Without leaving out a single line, restate the entries below exactly.
*** Opening of ENTRIES SUPPLIED ***
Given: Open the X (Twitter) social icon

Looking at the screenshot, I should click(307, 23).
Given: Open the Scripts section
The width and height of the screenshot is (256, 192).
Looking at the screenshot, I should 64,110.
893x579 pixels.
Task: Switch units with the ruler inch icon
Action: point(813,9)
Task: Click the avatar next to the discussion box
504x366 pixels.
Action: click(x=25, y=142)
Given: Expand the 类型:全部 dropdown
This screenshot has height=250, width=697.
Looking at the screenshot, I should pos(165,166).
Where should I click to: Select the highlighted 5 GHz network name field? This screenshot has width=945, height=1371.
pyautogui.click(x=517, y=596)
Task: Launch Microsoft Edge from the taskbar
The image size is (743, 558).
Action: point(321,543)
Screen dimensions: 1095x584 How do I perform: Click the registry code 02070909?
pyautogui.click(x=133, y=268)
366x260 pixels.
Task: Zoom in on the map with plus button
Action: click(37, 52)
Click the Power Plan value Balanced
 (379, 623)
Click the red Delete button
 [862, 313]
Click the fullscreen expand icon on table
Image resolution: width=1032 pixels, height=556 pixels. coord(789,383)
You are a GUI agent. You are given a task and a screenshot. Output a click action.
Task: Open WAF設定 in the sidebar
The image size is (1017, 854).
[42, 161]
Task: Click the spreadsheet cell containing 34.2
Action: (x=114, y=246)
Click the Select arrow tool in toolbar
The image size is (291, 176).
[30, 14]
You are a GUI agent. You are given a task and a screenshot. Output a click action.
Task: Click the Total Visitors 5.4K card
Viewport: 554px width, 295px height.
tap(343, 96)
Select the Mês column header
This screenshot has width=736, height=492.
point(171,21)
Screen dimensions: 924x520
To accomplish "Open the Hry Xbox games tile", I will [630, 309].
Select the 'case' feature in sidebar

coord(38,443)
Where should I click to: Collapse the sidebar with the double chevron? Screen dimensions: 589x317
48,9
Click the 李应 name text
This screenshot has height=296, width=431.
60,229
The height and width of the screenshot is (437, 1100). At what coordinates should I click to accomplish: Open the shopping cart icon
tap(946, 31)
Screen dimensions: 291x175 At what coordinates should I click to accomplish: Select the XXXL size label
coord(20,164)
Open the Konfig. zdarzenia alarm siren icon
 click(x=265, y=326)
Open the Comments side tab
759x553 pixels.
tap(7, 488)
*** Close of ENTRIES SUPPLIED ***
* **SOLUTION TO THIS PROBLEM**
Given: Open the X (Twitter) social icon

Looking at the screenshot, I should click(307, 23).
Given: Open the Scripts section
The width and height of the screenshot is (256, 192).
Looking at the screenshot, I should 64,110.
893x579 pixels.
Task: Switch units with the ruler inch icon
Action: point(813,9)
Task: Click the avatar next to the discussion box
504x366 pixels.
Action: click(x=25, y=142)
Given: Expand the 类型:全部 dropdown
This screenshot has height=250, width=697.
Looking at the screenshot, I should pos(165,166).
Where should I click to: Select the highlighted 5 GHz network name field? This screenshot has width=945, height=1371.
pyautogui.click(x=517, y=596)
Task: Launch Microsoft Edge from the taskbar
The image size is (743, 558).
Action: point(321,543)
Screen dimensions: 1095x584 How do I perform: Click the registry code 02070909?
pyautogui.click(x=133, y=268)
366x260 pixels.
Task: Zoom in on the map with plus button
Action: click(37, 52)
Click the Power Plan value Balanced
 (379, 623)
Click the red Delete button
 [862, 313]
Click the fullscreen expand icon on table
Image resolution: width=1032 pixels, height=556 pixels. coord(789,383)
You are a GUI agent. You are given a task and a screenshot. Output a click action.
Task: Open WAF設定 in the sidebar
The image size is (1017, 854).
[42, 161]
Task: Click the spreadsheet cell containing 34.2
Action: (x=114, y=246)
Click the Select arrow tool in toolbar
The image size is (291, 176).
[30, 14]
You are a GUI agent. You are given a task and a screenshot. Output a click action.
Task: Click the Total Visitors 5.4K card
Viewport: 554px width, 295px height.
tap(343, 96)
Select the Mês column header
This screenshot has width=736, height=492.
point(171,21)
Screen dimensions: 924x520
To accomplish "Open the Hry Xbox games tile", I will [630, 309].
Select the 'case' feature in sidebar

coord(38,443)
Where should I click to: Collapse the sidebar with the double chevron? Screen dimensions: 589x317
48,9
Click the 李应 name text
This screenshot has height=296, width=431.
60,229
The height and width of the screenshot is (437, 1100). At what coordinates should I click to accomplish: Open the shopping cart icon
tap(946, 31)
Screen dimensions: 291x175 At what coordinates should I click to accomplish: Select the XXXL size label
coord(20,164)
Open the Konfig. zdarzenia alarm siren icon
 click(x=265, y=326)
Open the Comments side tab
759x553 pixels.
tap(7, 488)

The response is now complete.